Chaos a creative and all eating drive. Chaos is the element below order and disorder as well. We spell it Kaos like from greek, and following a tradition that wants "Chi" greek letter transliterated with K. Chaos is the phenomena that emerges in deterministic nonlinear models making them unpredictable, so to say untreatable by either stochastic or deterministic models that aim to predictability. As for the dices in Olaf's saga.
The Challenge:
August and Federico will share the making of the film, from production design to casting. The film will be made in parts that will be "directed" in cooperation by the two artists. The secondary aim of the film is to start a collaboration project towards dynamically re-editable software driven film objects that will re-invent film language using nonlinearity of the visual media and yet retaining elements of story telling and visual narrative.
Our films will be in the future re-edited by software in realtime, using procedural controls written specifically by the maker working his story at a higher level of abstraction. To elaborate this technique we want to start from shooting a film "about the need to escape the frames of a story". The story here has been thought as a "closed system". An approach we consider obsolete and no more justifiable by limits of the media used. The new cinema re- elaborates his story along lines that can be unforeseeable and using a higher level of abstraction; is therefore the equivalent of a dissipative system.
Some Definitions:
Atom: An atom is any media archived for a particular scene, marked as "good" and put aside to be edited Bin: all the atoms produced for a scene collected in a directory Dance: the equivalent of scene in a script, but is composed by a sequence of atoms that run according to a meta structure Movement: A Movement is a unit of time in witch one or more dances happen
Some of the Atoms that we want to prepare for this productions:
- Time lapse of clouds moving over Bergen
- Shots of rain dripping on every possible corner of the city and possible fashion
- Hot caramel left dripping into cold water. Filmed with polarized filters. (structures emerges from crystallizing hot matter. Cold/Hot)
- Diffusion film of drips of milk in a pot of coffee. Same thing repeated with a pot of milk and drops of blood
- A man and a woman drink red wine with their hands from a upside down umbrella. They offer one to the other and drink in each other palms.
- A young girl walks "invisibly" into the street. She blows in the face of passers by, that feel sick and die. (Pirandello) Other atoms might be added during the production
HOW WE CAN DO IT:
- - - We ask BEK for a space to use as a small place to be used as a studio. Two lights (battery powered if possible), a reflector a black drop and some basic tripod for lights.
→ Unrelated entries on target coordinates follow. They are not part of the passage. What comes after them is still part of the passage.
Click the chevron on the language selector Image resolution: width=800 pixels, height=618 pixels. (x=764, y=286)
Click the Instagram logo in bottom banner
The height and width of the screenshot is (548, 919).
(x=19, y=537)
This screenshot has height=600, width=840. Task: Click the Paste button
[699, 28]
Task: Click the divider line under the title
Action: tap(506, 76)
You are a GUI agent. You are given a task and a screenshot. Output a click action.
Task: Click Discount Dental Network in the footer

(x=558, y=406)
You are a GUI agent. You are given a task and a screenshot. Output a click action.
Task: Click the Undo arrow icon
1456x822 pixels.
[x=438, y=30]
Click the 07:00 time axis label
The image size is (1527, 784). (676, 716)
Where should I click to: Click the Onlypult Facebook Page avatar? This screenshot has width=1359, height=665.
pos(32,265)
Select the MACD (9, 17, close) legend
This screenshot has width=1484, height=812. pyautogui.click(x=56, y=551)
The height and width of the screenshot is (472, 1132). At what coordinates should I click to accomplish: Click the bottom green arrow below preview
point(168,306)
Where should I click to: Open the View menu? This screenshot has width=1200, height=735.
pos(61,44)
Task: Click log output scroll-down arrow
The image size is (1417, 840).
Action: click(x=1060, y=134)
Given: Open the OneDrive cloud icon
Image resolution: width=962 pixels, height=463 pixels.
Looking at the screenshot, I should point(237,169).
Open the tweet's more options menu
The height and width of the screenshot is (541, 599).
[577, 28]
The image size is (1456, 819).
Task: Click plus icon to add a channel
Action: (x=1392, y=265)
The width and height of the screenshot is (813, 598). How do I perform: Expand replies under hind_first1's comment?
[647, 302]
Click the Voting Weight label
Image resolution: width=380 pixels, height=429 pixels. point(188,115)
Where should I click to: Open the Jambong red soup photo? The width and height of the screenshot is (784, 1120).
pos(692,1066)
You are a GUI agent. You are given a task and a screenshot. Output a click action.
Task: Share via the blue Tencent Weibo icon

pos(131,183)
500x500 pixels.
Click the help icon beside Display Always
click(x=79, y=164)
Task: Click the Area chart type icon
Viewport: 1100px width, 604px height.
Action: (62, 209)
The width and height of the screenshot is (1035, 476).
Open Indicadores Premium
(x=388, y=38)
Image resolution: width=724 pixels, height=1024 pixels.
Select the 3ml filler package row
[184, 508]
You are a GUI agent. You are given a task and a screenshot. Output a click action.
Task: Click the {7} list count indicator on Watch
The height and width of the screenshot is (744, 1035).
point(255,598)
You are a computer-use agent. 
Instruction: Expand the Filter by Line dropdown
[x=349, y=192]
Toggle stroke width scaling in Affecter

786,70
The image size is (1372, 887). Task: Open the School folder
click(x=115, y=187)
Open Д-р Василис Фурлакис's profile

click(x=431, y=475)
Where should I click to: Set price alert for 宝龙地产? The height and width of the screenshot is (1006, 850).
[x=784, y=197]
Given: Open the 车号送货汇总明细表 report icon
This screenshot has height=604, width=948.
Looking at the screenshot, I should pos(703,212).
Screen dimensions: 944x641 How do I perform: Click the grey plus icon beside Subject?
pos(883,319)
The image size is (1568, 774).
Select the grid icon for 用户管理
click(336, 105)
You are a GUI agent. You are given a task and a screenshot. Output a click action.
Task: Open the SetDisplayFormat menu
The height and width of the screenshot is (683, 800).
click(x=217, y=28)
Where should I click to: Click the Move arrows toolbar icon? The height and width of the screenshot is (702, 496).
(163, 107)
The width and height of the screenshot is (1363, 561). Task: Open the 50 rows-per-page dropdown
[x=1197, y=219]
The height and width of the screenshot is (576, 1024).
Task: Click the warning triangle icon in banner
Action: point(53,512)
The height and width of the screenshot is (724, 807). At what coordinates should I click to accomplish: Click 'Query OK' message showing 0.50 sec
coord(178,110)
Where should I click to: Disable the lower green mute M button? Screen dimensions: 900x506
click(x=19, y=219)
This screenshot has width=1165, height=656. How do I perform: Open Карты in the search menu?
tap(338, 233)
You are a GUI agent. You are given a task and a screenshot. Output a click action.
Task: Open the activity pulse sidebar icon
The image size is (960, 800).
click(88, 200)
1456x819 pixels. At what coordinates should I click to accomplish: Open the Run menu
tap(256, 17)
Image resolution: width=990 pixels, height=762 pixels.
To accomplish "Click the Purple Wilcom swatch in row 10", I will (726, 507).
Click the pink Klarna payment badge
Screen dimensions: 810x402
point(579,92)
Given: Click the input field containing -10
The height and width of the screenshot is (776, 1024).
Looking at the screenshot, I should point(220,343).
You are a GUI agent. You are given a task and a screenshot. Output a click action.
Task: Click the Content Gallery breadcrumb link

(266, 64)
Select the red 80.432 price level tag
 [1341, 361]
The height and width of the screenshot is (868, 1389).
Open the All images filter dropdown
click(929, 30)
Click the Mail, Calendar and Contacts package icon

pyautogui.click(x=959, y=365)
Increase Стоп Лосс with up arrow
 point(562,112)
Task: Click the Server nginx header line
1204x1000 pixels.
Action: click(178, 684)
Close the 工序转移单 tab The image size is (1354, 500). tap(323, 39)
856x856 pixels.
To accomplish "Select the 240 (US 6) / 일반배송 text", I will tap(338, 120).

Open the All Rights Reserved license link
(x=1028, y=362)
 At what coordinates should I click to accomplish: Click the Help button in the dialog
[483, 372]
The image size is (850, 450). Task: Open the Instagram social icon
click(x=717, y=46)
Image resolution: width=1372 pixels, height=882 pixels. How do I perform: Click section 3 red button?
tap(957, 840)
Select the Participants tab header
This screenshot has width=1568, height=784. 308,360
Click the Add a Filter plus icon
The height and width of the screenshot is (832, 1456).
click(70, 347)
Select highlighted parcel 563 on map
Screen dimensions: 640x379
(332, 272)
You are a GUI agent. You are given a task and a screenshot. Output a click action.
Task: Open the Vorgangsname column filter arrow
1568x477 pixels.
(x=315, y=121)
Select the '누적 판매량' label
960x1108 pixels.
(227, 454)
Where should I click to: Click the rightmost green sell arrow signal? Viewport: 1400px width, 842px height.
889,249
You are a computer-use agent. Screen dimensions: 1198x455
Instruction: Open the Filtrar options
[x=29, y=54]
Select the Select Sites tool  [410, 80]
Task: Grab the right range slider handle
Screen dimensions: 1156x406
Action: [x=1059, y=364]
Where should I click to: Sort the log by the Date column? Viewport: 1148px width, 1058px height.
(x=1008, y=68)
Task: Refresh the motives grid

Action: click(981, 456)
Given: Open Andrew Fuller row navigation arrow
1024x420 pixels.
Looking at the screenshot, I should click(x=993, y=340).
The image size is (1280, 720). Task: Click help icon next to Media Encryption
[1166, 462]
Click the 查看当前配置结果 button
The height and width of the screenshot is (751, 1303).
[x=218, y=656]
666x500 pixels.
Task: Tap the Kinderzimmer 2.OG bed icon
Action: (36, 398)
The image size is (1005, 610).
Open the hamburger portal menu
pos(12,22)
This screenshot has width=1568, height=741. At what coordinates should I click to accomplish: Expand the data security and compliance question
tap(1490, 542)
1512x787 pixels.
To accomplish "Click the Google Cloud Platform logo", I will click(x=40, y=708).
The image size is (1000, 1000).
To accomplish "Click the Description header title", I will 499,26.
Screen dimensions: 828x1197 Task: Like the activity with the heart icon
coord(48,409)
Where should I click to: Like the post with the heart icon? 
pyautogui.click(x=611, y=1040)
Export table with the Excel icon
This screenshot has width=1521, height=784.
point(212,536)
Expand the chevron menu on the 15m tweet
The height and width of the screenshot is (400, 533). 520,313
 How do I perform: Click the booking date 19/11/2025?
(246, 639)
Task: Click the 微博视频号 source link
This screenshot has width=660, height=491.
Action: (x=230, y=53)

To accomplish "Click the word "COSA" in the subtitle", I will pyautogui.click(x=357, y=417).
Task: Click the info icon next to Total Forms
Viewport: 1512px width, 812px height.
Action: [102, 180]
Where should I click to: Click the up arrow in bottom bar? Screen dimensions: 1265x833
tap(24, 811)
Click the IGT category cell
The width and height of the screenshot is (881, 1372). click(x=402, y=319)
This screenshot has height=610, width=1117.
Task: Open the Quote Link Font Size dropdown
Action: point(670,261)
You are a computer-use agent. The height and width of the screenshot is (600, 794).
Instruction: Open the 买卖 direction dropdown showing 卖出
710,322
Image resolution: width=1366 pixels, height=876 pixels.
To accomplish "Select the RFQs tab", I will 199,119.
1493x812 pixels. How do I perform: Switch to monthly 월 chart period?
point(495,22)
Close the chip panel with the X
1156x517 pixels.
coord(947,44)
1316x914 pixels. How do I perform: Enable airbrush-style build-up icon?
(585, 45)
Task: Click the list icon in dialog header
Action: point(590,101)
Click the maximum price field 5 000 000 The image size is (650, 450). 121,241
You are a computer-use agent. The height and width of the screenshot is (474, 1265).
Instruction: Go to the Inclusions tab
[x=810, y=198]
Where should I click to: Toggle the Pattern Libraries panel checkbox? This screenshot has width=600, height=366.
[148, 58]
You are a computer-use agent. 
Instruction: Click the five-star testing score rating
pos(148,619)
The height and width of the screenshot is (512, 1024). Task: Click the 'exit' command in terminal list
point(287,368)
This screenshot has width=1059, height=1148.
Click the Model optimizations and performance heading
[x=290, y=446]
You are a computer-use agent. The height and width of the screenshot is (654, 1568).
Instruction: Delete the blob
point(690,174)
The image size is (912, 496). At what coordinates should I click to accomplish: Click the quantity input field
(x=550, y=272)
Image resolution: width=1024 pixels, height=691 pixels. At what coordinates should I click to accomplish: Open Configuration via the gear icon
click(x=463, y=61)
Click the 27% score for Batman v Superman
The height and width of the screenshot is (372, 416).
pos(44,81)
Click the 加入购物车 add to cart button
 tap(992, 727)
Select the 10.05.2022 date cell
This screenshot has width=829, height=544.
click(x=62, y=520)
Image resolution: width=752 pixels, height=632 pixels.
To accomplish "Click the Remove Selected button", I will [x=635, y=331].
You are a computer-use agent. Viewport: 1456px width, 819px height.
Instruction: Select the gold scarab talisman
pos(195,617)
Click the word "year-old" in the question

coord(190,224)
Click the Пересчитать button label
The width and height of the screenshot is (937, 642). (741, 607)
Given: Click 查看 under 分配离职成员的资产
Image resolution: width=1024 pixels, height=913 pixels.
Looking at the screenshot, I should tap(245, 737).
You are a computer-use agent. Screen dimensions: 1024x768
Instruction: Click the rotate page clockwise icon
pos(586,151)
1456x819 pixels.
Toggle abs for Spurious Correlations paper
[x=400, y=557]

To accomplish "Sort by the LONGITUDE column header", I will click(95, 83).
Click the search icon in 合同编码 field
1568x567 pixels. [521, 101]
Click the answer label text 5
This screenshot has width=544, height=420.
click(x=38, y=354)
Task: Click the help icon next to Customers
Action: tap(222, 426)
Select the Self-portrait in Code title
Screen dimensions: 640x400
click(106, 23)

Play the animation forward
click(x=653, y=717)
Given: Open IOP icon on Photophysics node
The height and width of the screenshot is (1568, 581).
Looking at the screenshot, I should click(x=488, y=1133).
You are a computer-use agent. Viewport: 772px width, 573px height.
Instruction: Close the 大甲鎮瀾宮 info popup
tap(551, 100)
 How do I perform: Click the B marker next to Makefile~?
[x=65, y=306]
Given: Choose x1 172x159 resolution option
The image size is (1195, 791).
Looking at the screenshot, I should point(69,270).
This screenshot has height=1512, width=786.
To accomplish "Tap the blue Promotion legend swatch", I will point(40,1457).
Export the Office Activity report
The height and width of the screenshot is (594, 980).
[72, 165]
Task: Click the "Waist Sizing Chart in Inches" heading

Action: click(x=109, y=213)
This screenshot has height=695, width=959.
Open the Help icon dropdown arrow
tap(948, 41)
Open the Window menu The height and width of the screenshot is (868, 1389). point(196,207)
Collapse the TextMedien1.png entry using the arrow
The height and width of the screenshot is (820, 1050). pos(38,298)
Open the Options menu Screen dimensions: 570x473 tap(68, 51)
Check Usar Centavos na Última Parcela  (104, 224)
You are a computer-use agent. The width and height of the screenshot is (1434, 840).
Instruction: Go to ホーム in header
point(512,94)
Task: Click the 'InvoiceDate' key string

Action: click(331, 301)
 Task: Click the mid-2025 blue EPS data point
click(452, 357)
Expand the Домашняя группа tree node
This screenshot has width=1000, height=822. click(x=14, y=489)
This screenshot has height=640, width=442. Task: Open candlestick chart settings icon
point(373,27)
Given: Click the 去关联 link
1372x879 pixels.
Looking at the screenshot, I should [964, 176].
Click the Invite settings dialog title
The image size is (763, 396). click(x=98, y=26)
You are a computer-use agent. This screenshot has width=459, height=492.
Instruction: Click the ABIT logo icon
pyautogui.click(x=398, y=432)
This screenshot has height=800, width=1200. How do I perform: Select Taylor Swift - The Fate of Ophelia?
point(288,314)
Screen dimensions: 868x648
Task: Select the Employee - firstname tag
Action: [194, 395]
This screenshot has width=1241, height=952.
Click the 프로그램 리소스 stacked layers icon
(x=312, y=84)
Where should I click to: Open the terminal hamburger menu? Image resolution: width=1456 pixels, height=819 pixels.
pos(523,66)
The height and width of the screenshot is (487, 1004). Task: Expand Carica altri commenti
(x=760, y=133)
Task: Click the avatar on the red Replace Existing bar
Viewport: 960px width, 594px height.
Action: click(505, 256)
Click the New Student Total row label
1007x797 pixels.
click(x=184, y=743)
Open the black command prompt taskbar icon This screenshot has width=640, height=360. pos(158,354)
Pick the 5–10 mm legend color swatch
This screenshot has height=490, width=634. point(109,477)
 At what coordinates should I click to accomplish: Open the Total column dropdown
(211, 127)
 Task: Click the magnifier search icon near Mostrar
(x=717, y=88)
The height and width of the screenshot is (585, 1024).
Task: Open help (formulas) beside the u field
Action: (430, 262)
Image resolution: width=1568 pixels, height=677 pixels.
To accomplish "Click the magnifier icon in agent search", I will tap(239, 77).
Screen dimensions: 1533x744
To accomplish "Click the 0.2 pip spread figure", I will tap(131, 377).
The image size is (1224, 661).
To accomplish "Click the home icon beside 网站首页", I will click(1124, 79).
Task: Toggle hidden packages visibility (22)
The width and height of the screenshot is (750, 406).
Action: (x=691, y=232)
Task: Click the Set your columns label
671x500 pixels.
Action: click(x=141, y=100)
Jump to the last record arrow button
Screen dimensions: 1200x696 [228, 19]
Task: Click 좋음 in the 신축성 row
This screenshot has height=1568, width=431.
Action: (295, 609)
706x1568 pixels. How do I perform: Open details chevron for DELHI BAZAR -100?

- -- External shots will be light using LED lights
- -- We will spread the world around to arrange a casting event the first day of the production
- -- Shooting should be done in the first 4 days
- - - The software we need will be prepared beforehand, all the experience with this software will be documented for next production. All the documentation made available with free licences.
- -- We will bring necessary camera and sound equipment ourselves. The scope is also to show how to do film with very basic, almost improvised, means.